### Exercise
Below are some records. Pull every line that contains the word "Dương".

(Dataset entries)
★ ★ ★ ★ ★ ★ ★
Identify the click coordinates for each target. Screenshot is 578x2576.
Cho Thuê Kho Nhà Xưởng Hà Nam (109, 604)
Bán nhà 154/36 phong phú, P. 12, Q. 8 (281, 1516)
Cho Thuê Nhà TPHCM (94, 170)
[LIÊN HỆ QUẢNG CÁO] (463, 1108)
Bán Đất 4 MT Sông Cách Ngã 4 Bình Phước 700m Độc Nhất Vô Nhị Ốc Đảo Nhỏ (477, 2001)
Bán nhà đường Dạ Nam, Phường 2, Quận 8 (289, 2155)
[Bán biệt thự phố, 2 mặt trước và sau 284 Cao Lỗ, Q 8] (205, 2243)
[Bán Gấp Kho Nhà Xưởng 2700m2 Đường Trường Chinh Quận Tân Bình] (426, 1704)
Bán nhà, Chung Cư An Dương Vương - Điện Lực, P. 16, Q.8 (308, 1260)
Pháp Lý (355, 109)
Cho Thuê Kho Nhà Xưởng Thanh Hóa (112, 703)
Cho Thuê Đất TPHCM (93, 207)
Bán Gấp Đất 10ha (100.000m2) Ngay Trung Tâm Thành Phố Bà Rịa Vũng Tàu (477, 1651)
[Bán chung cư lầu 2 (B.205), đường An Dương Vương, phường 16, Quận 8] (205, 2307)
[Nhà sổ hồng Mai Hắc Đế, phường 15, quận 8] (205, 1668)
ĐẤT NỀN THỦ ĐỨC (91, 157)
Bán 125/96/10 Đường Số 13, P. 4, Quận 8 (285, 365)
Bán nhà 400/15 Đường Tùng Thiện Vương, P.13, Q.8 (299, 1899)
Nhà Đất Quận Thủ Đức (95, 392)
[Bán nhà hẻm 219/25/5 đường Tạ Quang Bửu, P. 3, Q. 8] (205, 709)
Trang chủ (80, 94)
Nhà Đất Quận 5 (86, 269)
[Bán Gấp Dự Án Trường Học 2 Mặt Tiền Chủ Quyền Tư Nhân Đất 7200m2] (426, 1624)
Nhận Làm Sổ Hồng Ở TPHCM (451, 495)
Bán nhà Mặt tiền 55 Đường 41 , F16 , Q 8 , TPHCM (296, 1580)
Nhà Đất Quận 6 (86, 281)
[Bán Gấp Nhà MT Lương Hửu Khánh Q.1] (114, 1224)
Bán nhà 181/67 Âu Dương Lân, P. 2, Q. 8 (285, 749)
★ ★ ★ ★ ★ ★ ★
### Result
Bán nhà, Chung Cư An Dương Vương - Điện Lực, P. 16, Q.8 (308, 1260)
[Bán chung cư lầu 2 (B.205), đường An Dương Vương, phường 16, Quận 8] (205, 2307)
Bán nhà 181/67 Âu Dương Lân, P. 2, Q. 8 (285, 749)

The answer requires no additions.